------- Nagasaki History – An Overview -------
After a rebellion at Shimabara, near Nagasaki, in 1636-8, during which 30,000 Japanese Christians were massacred, a policy of national isolation was decided on in 1639. This policy meant that all ports except Nagasaki were closed to foreign traders. Only the Dutch (whose protestant religion was considered safer than the Catholicism of the Portuguese) and the Chinese were allowed to continue trading. The Dutch were mainly confined to the artificial island of Dejima, while the Chinese were allowed more freedom. During this period, Nagasaki had no feudal lord, but was administered by a governor appointed directly by the shogunate in Edo (Tokyo). This explains why Nagasaki, unlike other prefectural capitals, has no castle.
When the policy of national isolation was ended by the demands of the American Commodore Perry in 1853, it was found that Christianity had survived during more that 200 years of prohibition. For forty or fifty years after the reopening of Japan, Nagasaki was once again an important international port despite its isolation from the centres of political and commercial power in Tokyo and Osaka. At this time the cathedral at Oura was constructed in the foreigners quarter of the town in 1865, and the Urakami Cathedral in the heart of the Japanese Christian area. Gradually, the pull of Tokyo and Osaka exerted itself, and Nagasaki declined in importance as an international centre in the early twentieth century.
Nagasaki - Gateway for Western Science and Culture.
Various aspects of western applied science entered Japan from the very beginning of contact with the Portuguese - weapons, navigational aids (the compass and astrolabe) and elementary medicine. However, it was only from the later half of the eighteenth century that pure science and more advanced applied science were able to enter Japan on a fairly large scale. Shogun Yoshimune permitted Dutch books to be imported by private citizens from 1720, and after 1745 Japanese people were allowed to read and write Dutch. As a result of this, serious language studies began. At first, these were exclusively concerned with Dutch, involving the production of grammar books and dictionaries of the Dutch language. Soon, however, interest in other languages developed. Study of French and English began in the first decade of the nineteenth century - helped by Dutch residents of Dejima who could speak these languages.
Study of languages led to the study of science and major translations were done.
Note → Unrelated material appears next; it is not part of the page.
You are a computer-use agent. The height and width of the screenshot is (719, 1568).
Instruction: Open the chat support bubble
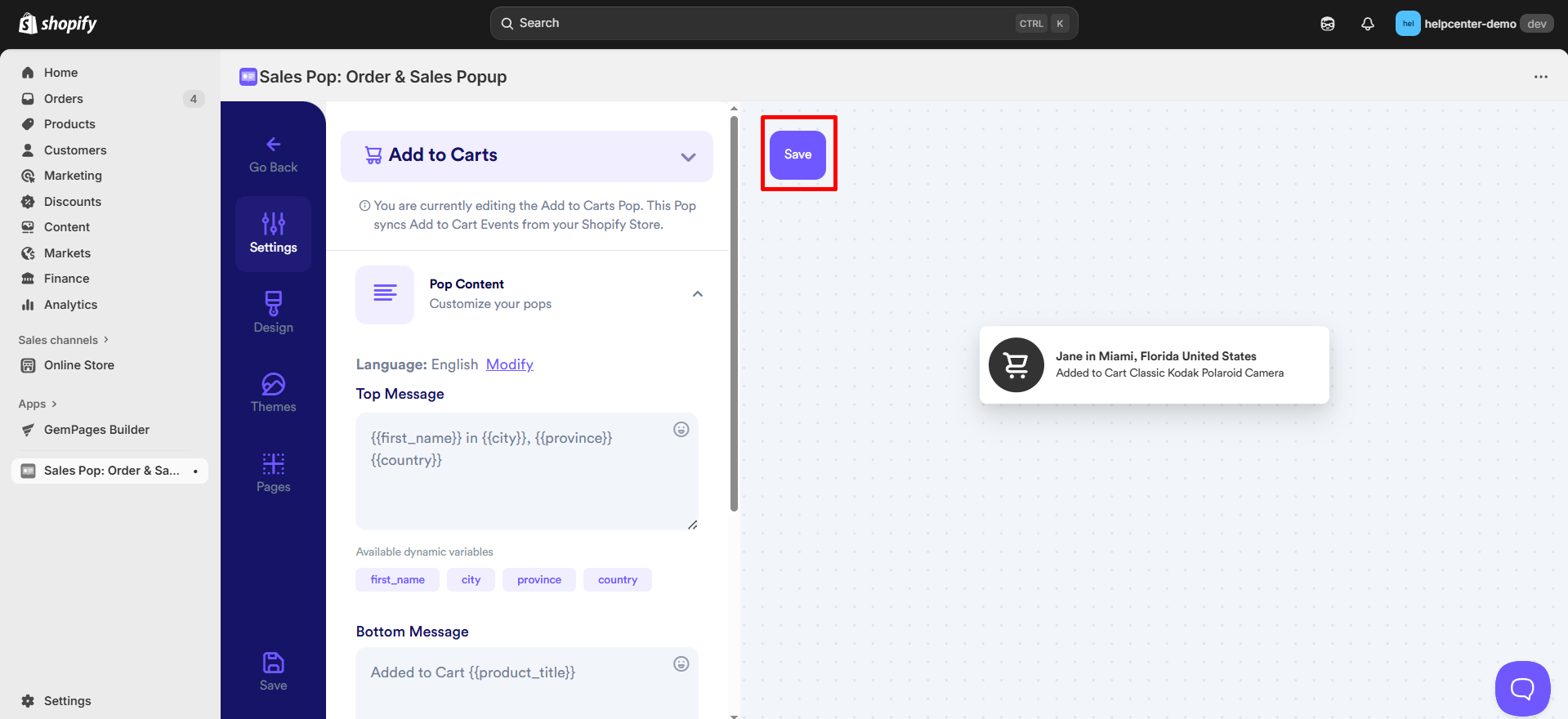[1521, 688]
Newton's physical theories had been translated into Japanese - via Dutch - by 1800. Studies of astronomy, geography and biology were also undertaken. Western crafts, such as glassblowing, also developed in Nagasaki (and can be seen in local souvenir shops). Over the years, many technological developments would make their first appearance in Japan through Nagasaki. The first clock made in Japan, the first iron bridge and the first photography studio in the country were all in Nagasaki (as was the first bowling alley).
The most significant knowledge of western science was in the field of medicine, however. This was because most of the scientists whom the Japanese met were doctors sent to tend to the Dutch residents in Dejima. The knowledge transfer was not only in one direction. The Dutch scholars also studied Japanese medicine and botany, as well as the history, language and culture of Japan. On returning to Europe, they wrote books and spread this knowledge.
Thomas Glover and the Foreign Settlement.
After the reopening of Japan by 1860, Nagasaki became one of the "open ports" where foreigners were allowed to settle and do business. A special quarter was allocated to the foreign settlement, in the area now known as Minamiyamate and Higashiyamate. Foreigners were not allowed to live outside this settlement, nor Japanese to live within it. It was governed by British law, not Japanese law, a situation that lasted until near the end of the century. Many countries opened consulates here, Britain, The United States, Russia, Holland and France being among them. Although not he only "open port", Nagasaki was particularly important in introducing western technology to Japan. The first steam train in Japan was exhibited in Nagasaki, the first Japanese built steamship was built here and the first newspaper in Japan was produced here.
One of the main pioneers of this transfer of technology was Thomas Glover, a Scot, who came to Japan in 1859 at the age of 21, and who spent the rest of his life here. He married a Japanese woman with whom he had two children. He made extensive studies of Japanese life, customs, flora and fauna, and was eventually honoured by the Japanese government for his contribution to the development of Japan. He is buried in the Sakamoto-machi foreigners' cemetery. It was he who brought the first steam train to Japan and who founded the shipyard which was the fore-runner of the great Mitsubishi yard which dominates the harbour today - and was the main reason that Nagasaki was the target for an atomic bomb. Ironically, Glover's main business was arms dealing and the selling of ships.